I have been able to get something working in our site that might work if I can generalize it. In the implementation, the visitor data is being put into the user table as an anonymous visitor. At an appropriate time the information is removed. I think a better implementation would be a non-public custom post type 'visitor', using post meta for the attributes. Post and post meta caching is pretty good in WP and it would give the best performance when using an object cache, but would also work when not using an object cache.

My high water mark for the wpsc transients is 7892 stored in the database at any one time. I tracked it using the set transient and delete transient actions, and looking at the options table. This had a big impact on my site performance. The short term fix for me was to implement memcached. It is stable enough that the transients aren't getting lost when php or apache processes die a premature death, so lost carts aren't a frequent issue. And most importantly it keeps the transients out of the database.

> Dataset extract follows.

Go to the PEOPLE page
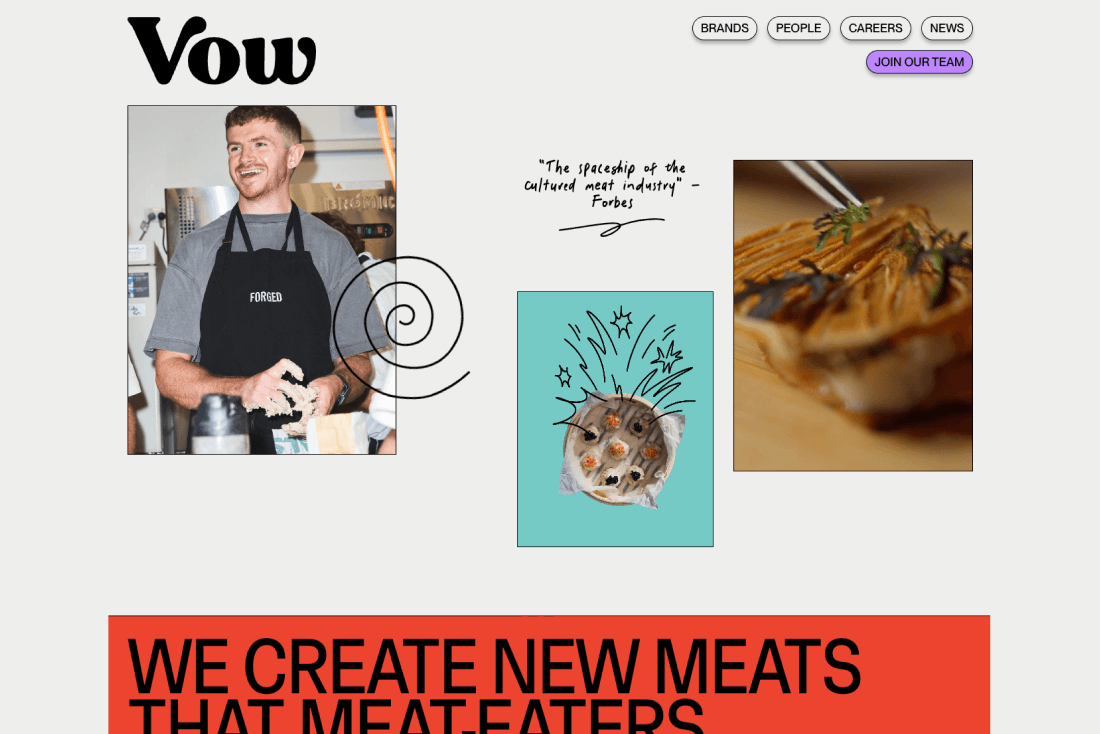Viewport: 1100px width, 734px height. [798, 28]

JustinSainton commented 11 years ago

Because @garyc40 developed this API, I'm going to ask him to take a look at this for 3.9.0. @SparkleGear, if you'd like to be the testing guinea pig, that could be really helpful, you seem to be pretty knowledgeable with different caching mechanisms.

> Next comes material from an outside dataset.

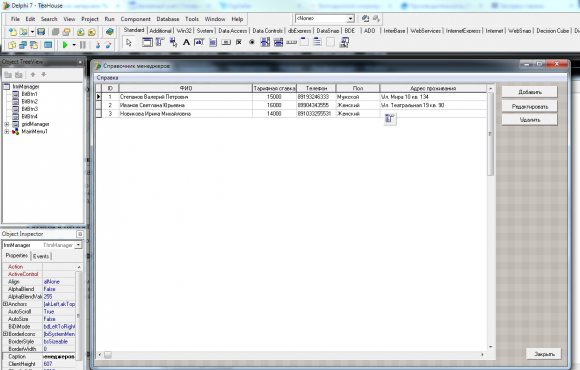
Task: Select the Label component icon
Action: coord(186,43)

JeffPyeBrook commented 11 years ago

I would be happy to help. If you need the testing try to give me a couple of weeks heads up so I can regression test our sites to the latest bits. Last couple of revisions have needed a couple works to work out the issues.

A suggestion... One technique that is working well for me in speeding up my site is the create a custom post type that is not visible to users. Data I want to store is attached as post meta to this post type. THe post meta caching inside WP when using an object cache or not is pretty decent, so your don't need a lot of tuning. It's a good persistent storage mechanism

The advantage over using transients is that nothing is stored in the options table when transients are set. Many plugins try to cache data directly in the options table. THis can cause problems as the size of the autoload rows grows and has to be loaded on every page request.

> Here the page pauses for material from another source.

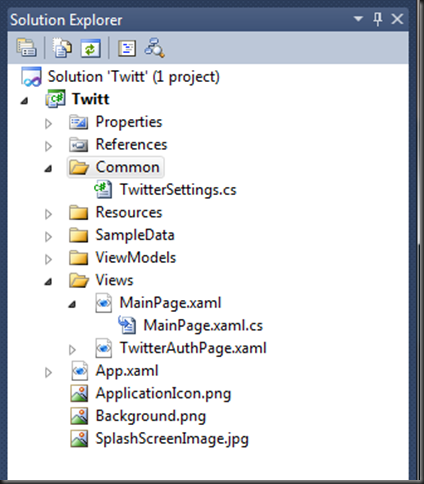Expand the SampleData folder
The height and width of the screenshot is (484, 424).
coord(48,237)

An example in our store is where we store/cache variation related information on a custom post type we called an "article". Articles are just a CPT with a size and color variation taxonomy terms set on them. We put size charts, colors, google product attributes, color thumbs and current inventory information as meta onto the CPT. Works well for in our app.

instinct commented 11 years ago

Can you flick me a note on dan@instinct.co.nz - it'd be good to chat some more about what you guys do :)

Sent from my iPhone

On 5/05/2013, at 7:51 AM, SparkleGear notifications@github.com wrote:

I would be happy to help. If you need the testing try to give me a couple of weeks heads up so I can regression test our sites to the latest bits. Last couple of revisions have needed a couple works to work out the issues.

A suggestion... One technique that is working well for me in speeding up my site is the create a custom post type that is not visible to users. Data I want to store is attached as post meta to this post type. THe post meta caching inside WP when using an object cache or not is pretty decent, so your don't need a lot of tuning. It's a good persistent storage mechanism

The advantage over using transients is that nothing is stored in the options table when transients are set. Many plugins try to cache data directly in the options table. THis can cause problems as the size of the autoload rows grows and has to be loaded on every page request.

An example in our store is where we store/cache variation related information on a custom post type we called an "article". Articles are just a CPT with a size and color variation taxonomy terms set on them. We put size charts, colors, google product attributes, color thumbs and current inventory information as meta onto the CPT. Works well for in our app.

— Reply to this email directly or view it on GitHub.

garyc40 commented 11 years ago

See this discussion about meta starting from this comment: https://github.com/wp-e-commerce/WP-e-Commerce/issues/400#issuecomment-17860657

I'll post a pull request for this issue using WP core meta API approach with a separate table for anonymous customer meta. This should solve the cache issue you're having with separate processes.